Gustafsson’s next step would be the UFC, but he wondered whether graduating from the Shemarovs of the world to the elite fighters in the game would be too big of a leap so soon. “I didn’t really know what to expect,” said Gustafsson. “I just knew the big stars were fighting for the UFC.” He pauses. “And then I had my first fight and I knocked the guy out in 41 seconds and I was like, ‘Whoa, this is easy. I’m just gonna do this now.’”
The Big Show
Gustafsson, 25, laughs when thinking back to his 22-year-old self and how he thought a blistering first-round knockout of Jared Hamman at UFC 105 in November of 2009 was going to be par for the course in the Octagon. He found out otherwise five months later when he met fellow unbeaten Phil Davis.

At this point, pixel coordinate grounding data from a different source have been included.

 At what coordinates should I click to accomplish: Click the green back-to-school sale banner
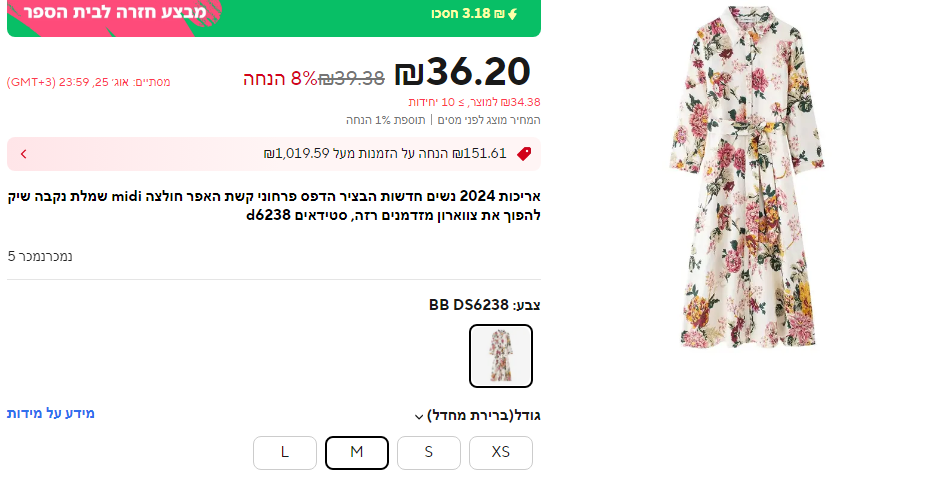tap(274, 17)
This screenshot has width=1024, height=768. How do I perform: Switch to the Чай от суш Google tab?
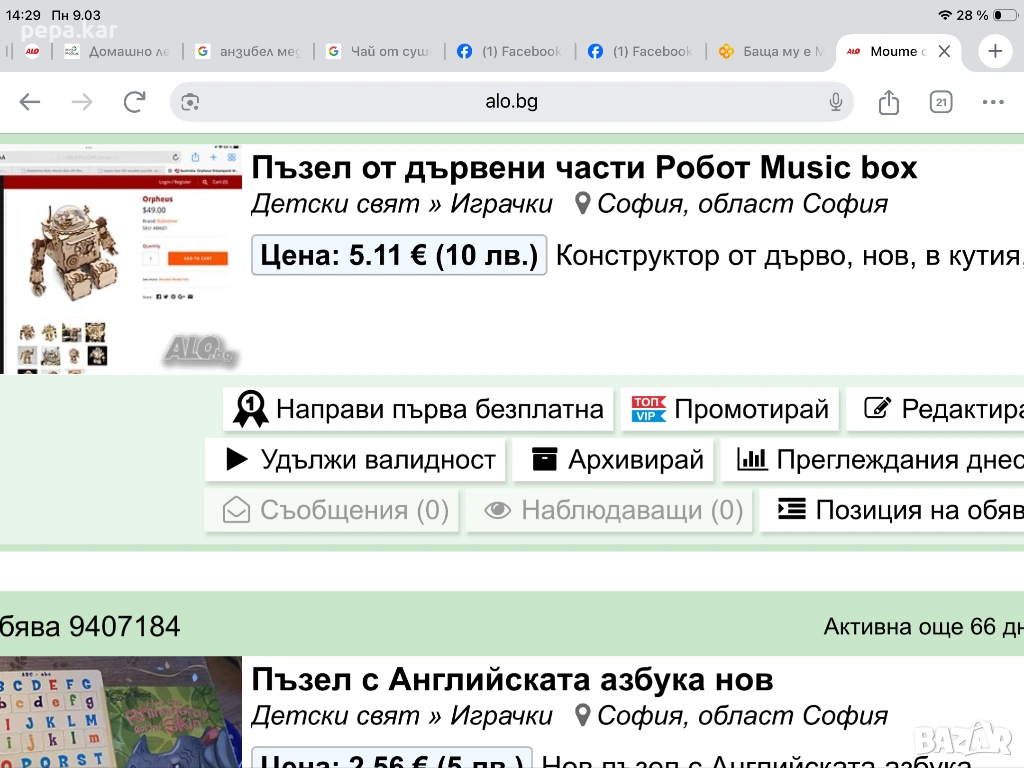pos(379,52)
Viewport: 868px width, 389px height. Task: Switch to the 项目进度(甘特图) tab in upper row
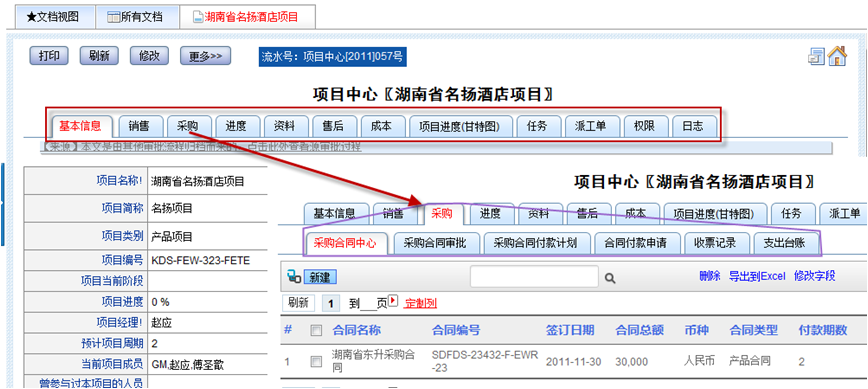(459, 126)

“I always have an eye on the champ—that’s my main goal, to fight for the title and bring home the belt,” he said. “That’s what every fighter wants. But I never look past an opponent."
An Unlikely Friendship
Funny what one loss can do, but it wasn’t just the lone blemish on his 14-1 record that kicked Gustafsson’s career into gear, but a post-fight talk with the man who was responsible for it.
“I was super pissed off, and Davis was super happy. I don’t even remember what I said,” laughed Gustafsson. “But he invited me to Alliance [Davis’ gym in San Diego] to train, and I talked to Andreas Michael, my head coach, and he talked to Eric Del Fierro, the head coach of Alliance, and everything felt good, so we said, ‘Why not? Let’s go overseas and train and see how it is,” and we did it.”

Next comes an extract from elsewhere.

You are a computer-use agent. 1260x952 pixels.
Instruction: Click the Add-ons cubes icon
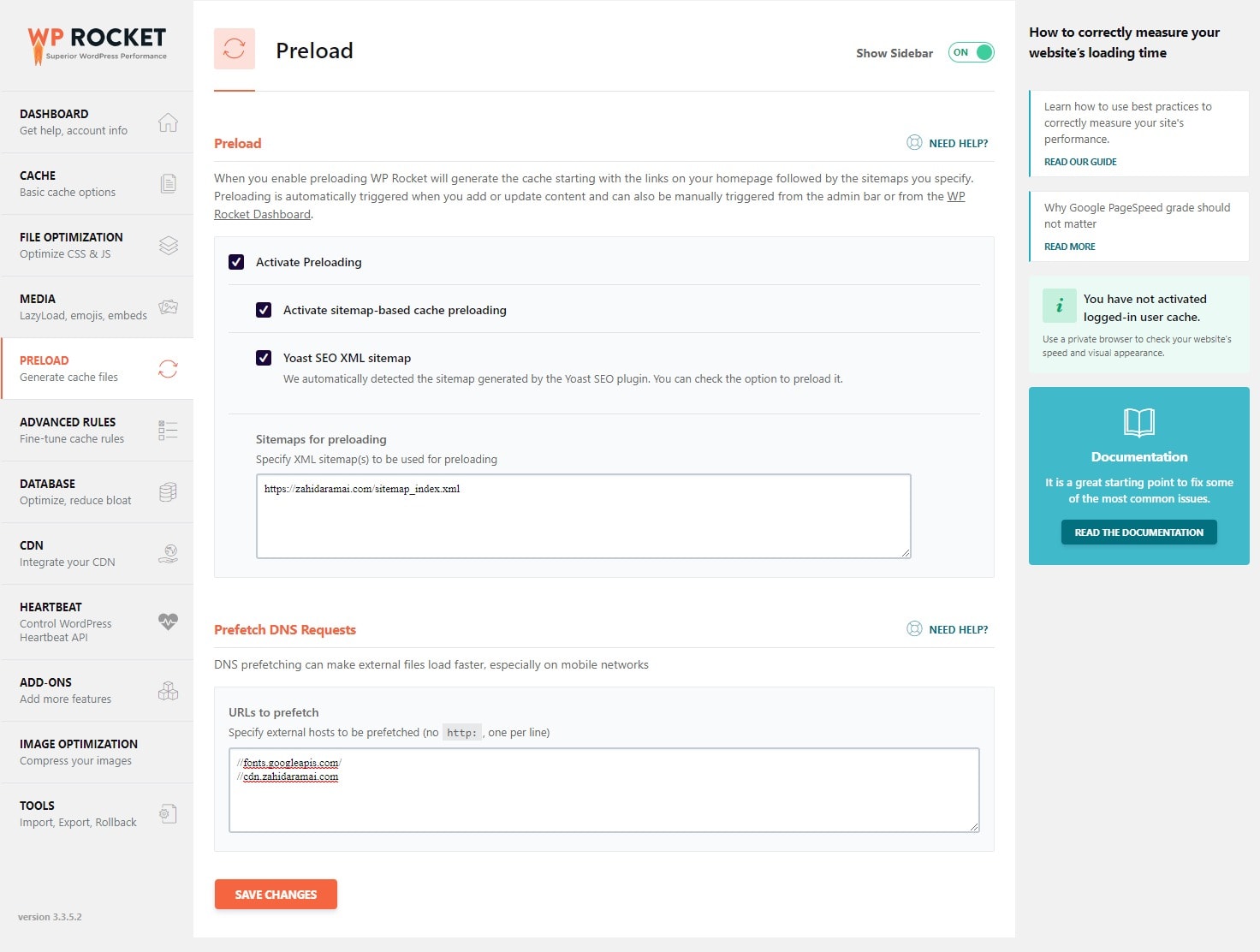click(x=168, y=690)
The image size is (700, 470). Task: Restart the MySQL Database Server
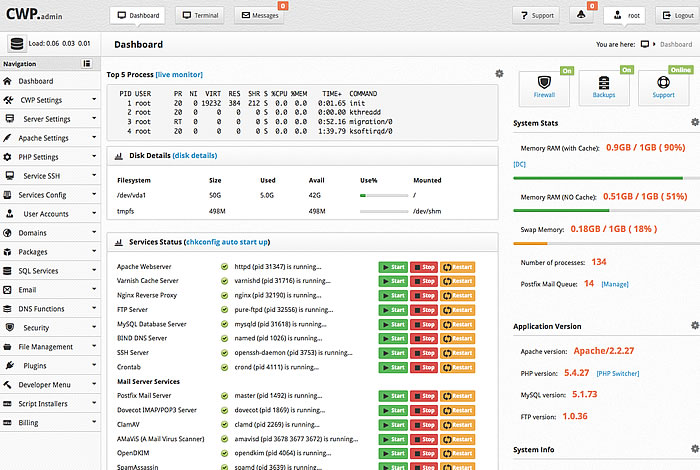click(x=457, y=325)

“We have so much in common,” said Davis when asked about how the pair went from opponents to training partners. “We’re young guys and we were getting into MMA, we both didn’t have a whole bunch of fights, and you know when you just meet someone and have an instant parallel with them, and that’s basically what it was.”
Happy Accidents
It’s just one of many happy accidents that led to Gustafsson’s current standing as one of the UFC’s top light heavyweights. Born in Arboga, a town with a population of just over 10,000 people, Gustafsson found his way to a boxing gym at the age of 12, but not because he had dreams of becoming the next Ingemar Johansson. “I just trained boxing because my friends did it and I thought it was a cool thing to do,” he recalled. “I was a young kid. I trained for a while and then I stopped for a year. I didn’t know what to do, so I moved to another city with a friend and I was just hanging out. I was scuba diving a lot on the west coast of Sweden. I did that until I was a dive master, and I was having fun and just did everything.”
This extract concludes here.